Interview mit Barrie Kosky: „Luther ist für mich Staatsfeind Nummer Eins“

Barrie Kosky, Chef der Komischen Oper, über die Operette und deutsche Schuldgefühle beim Lachen.

Herr Kosky, Sie haben zwei Drittel Ihrer ersten Saison als Intendant der Komischen Oper Berlin hinter sich, heute stellen Sie Ihre Pläne für die Spielzeit 2013/14 vor. Wie fühlen Sie sich in der Stadt, welche Themen treiben Sie um?

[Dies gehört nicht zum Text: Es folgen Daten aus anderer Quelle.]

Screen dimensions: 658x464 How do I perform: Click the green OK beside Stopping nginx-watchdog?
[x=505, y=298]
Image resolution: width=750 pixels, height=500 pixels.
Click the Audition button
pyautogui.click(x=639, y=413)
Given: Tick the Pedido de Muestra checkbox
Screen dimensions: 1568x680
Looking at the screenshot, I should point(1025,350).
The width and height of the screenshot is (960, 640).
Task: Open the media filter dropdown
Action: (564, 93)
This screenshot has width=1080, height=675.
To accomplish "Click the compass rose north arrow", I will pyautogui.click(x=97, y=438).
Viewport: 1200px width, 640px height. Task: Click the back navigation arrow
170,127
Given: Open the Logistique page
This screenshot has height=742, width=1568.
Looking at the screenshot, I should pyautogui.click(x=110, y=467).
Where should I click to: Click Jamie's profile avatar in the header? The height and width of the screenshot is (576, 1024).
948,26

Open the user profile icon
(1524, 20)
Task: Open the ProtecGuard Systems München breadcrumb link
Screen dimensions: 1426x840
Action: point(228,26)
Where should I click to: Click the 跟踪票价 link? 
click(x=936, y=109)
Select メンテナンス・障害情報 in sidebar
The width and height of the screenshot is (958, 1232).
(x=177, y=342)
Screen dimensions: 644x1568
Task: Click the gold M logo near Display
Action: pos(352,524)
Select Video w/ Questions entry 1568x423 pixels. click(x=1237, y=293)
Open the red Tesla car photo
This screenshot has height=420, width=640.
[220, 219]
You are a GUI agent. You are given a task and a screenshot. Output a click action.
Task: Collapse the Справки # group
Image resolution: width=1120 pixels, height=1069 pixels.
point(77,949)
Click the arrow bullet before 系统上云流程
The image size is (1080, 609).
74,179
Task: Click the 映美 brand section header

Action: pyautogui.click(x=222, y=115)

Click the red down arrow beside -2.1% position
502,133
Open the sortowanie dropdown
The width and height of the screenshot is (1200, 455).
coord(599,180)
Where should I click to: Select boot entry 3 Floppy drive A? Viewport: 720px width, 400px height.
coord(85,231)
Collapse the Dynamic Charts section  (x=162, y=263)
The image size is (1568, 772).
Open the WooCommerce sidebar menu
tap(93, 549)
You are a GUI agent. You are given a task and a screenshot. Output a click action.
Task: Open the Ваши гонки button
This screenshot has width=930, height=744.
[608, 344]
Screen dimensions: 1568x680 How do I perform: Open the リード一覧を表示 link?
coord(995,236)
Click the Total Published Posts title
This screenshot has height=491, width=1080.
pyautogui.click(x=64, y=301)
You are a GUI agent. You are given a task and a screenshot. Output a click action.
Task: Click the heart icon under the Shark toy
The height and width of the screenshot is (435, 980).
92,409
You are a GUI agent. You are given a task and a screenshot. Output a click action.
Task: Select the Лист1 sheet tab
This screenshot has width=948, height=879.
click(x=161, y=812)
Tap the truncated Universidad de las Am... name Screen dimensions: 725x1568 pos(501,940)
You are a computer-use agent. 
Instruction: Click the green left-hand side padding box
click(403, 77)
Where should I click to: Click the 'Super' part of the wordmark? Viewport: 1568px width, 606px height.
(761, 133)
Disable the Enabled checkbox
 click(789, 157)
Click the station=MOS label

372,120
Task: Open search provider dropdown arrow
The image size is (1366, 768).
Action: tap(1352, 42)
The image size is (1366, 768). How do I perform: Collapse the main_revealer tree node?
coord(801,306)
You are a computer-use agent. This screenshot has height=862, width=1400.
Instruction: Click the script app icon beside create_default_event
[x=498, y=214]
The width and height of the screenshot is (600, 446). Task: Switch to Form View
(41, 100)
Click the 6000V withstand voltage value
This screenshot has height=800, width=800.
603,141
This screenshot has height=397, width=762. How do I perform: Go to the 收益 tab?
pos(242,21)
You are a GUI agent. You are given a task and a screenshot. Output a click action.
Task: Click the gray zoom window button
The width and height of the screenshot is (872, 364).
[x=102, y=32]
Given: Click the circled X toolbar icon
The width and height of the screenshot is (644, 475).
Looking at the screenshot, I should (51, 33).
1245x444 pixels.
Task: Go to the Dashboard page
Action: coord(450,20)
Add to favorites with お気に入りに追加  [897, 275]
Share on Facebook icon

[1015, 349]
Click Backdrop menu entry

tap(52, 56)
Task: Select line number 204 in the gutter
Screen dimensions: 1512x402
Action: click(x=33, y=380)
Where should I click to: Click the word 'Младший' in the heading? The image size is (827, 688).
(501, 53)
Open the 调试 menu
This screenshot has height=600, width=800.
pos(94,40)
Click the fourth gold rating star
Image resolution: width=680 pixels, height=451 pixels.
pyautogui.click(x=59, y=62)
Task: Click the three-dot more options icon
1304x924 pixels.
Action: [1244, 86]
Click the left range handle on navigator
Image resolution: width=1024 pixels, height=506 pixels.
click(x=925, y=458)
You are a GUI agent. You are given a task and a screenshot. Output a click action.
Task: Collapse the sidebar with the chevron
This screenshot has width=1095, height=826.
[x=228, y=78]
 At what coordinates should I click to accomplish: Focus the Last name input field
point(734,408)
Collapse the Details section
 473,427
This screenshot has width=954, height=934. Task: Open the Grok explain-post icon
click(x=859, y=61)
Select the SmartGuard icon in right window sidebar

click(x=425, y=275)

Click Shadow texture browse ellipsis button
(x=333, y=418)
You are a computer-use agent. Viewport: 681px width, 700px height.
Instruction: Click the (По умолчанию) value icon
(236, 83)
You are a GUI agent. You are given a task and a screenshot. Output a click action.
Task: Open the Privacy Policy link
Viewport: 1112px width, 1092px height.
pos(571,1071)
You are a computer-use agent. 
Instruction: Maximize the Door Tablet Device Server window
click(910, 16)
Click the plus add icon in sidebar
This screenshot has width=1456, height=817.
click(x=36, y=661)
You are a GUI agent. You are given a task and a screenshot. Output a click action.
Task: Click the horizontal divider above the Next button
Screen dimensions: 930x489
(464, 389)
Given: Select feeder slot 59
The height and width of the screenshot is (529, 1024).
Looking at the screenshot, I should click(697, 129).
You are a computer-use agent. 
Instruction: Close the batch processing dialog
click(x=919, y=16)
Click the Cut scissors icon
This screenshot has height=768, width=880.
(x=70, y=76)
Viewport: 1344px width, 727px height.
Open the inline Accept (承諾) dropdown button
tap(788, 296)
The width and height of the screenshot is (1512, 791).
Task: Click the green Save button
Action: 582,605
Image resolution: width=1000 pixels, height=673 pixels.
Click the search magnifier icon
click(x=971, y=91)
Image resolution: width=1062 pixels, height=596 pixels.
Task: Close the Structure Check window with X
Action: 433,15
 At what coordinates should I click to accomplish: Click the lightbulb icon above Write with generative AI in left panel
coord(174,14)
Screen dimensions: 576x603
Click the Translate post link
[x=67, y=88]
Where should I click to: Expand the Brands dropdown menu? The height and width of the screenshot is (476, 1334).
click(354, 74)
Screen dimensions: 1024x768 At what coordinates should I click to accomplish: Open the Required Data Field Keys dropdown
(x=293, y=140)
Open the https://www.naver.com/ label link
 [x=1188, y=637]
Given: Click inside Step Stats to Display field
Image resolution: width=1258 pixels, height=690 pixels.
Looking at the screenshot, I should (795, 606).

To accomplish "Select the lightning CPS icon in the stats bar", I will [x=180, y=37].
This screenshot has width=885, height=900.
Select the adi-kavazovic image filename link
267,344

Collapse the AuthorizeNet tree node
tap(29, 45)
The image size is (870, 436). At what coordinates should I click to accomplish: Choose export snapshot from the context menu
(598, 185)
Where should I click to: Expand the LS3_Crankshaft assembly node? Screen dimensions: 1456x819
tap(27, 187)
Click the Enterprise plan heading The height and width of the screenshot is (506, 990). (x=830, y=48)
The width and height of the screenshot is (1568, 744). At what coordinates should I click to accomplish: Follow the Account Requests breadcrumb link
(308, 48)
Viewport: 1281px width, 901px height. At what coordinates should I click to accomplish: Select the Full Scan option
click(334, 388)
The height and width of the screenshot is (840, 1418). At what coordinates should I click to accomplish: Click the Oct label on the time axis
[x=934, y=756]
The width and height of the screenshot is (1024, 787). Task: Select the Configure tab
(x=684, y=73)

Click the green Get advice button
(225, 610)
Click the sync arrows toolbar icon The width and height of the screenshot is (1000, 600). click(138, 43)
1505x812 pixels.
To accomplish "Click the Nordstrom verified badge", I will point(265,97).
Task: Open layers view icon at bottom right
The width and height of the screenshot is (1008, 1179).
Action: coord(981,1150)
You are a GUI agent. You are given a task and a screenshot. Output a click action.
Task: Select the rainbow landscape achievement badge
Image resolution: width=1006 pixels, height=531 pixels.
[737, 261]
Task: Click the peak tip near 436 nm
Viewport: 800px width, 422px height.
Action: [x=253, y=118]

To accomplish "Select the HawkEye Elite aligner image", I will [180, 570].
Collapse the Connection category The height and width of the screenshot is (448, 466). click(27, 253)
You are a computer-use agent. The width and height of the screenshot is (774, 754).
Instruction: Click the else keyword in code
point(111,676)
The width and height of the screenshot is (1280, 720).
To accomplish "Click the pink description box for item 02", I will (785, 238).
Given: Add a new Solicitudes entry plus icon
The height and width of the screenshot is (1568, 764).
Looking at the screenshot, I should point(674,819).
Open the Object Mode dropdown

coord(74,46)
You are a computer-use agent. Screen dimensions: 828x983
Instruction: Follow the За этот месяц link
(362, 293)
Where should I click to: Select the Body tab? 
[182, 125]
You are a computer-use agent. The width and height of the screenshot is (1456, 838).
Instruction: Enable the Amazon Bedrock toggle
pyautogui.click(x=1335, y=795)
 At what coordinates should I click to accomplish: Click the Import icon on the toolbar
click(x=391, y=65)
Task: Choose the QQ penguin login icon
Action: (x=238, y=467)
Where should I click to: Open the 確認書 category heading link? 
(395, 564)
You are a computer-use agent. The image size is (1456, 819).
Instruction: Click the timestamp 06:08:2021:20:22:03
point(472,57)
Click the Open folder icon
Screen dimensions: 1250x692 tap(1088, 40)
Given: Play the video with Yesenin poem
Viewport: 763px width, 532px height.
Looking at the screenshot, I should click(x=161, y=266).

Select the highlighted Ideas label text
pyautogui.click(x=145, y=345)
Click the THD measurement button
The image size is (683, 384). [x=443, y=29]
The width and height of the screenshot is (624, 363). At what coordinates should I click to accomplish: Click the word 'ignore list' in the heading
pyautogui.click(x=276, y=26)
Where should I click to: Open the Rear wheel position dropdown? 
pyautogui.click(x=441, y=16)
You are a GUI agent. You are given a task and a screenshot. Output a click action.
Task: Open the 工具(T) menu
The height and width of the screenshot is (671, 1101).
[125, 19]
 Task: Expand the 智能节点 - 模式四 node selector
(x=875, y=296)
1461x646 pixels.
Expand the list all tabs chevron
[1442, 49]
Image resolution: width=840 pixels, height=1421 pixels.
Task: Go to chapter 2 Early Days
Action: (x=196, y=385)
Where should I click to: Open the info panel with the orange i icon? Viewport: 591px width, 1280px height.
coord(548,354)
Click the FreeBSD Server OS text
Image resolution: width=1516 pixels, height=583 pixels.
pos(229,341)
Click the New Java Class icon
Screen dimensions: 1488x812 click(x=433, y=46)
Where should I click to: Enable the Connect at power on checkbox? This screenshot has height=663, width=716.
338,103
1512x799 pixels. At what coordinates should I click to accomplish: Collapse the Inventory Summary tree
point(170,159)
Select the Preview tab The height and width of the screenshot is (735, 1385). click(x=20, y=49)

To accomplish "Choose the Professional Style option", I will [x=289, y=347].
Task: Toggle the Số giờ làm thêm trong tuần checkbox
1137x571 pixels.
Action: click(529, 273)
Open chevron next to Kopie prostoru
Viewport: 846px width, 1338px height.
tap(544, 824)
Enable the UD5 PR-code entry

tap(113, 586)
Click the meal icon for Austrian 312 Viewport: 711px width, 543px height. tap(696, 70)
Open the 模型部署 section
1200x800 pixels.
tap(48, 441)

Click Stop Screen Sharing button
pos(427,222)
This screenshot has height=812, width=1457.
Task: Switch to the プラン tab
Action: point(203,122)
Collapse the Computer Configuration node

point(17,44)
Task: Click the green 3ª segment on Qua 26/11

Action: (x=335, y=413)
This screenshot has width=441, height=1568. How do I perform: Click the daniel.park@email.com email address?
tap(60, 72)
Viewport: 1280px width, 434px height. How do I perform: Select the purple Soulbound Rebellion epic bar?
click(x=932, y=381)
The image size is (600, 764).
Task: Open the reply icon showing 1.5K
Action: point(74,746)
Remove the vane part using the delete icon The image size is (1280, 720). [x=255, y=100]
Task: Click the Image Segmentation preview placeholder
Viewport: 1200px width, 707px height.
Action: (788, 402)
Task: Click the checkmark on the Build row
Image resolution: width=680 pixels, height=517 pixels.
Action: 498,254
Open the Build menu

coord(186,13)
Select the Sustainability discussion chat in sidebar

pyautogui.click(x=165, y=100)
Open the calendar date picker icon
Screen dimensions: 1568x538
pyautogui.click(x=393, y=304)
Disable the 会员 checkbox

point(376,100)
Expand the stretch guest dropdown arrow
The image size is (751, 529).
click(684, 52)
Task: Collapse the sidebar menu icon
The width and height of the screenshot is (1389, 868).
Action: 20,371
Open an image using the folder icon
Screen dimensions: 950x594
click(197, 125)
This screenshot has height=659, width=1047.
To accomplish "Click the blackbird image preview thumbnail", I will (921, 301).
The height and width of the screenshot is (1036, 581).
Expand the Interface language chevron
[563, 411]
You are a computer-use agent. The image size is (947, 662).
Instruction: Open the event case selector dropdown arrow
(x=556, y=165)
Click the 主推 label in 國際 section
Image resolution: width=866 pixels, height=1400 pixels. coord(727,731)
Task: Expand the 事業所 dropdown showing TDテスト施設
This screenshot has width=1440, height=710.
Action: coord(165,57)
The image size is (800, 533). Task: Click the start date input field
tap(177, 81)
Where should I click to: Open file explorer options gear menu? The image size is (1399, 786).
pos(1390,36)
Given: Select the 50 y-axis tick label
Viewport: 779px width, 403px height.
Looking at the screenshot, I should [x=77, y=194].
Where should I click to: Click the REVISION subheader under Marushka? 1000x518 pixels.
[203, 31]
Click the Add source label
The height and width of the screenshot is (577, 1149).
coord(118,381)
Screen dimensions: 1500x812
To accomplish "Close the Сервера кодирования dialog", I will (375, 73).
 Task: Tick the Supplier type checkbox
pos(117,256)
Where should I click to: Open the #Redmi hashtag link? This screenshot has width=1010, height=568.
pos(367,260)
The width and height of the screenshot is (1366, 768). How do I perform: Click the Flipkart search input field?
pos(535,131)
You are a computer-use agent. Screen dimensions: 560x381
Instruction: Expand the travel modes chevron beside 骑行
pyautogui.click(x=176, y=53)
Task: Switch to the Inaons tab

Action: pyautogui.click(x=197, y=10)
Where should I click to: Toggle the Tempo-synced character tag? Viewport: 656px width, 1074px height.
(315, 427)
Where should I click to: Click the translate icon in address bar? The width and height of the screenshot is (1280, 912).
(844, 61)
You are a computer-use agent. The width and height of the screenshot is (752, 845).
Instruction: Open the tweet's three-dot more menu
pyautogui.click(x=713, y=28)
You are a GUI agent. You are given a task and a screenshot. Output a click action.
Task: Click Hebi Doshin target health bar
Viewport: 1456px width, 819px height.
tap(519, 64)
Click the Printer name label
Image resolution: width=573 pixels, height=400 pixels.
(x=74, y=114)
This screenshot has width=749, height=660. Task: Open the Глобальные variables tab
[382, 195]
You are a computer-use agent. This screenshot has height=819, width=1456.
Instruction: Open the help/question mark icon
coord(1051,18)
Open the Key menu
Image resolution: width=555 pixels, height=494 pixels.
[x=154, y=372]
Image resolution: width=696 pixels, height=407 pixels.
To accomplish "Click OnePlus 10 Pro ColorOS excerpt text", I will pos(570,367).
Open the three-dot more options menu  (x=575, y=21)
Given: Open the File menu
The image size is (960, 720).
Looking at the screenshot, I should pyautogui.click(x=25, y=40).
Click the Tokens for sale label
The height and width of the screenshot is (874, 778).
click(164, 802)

Derzeit vor allem zwei Dinge: die Frage, wie wir kulturelle Vielfalt, auf Englisch Diversity, in dieser Stadt nicht nur erdulden, sondern feiern können. Und das Problem, wie die Deutschen endlich die unselige Trennung von ernster und unterhaltender Kunst aufheben können. Ich komme ja aus Australien, wo man einerseits mit den Aborigines die älteste Kultur der Welt findet, andererseits eine Gemeinschaft aus Zuwanderern. Der ganze Kontinent ist ein Projekt der kulturellen Vielfalt. Darum bin ich der richtige Mann zur richtigen Zeit an diesem Haus. Die Art, wie man in Deutschland über kulturelle Vielfalt redet, ist oft sehr defensiv. Dabei sollten wir sie feiern und nicht nur über die nervigen Touristen meckern oder die Ausländer, die hier leben wollen. Ich wünsche mir beispielsweise, dass im Sprechtheater Menschen auf der Bühne stehen, die mit unterschiedlichen Akzenten Deutsch reden, mit einheimischen wie ausländischen.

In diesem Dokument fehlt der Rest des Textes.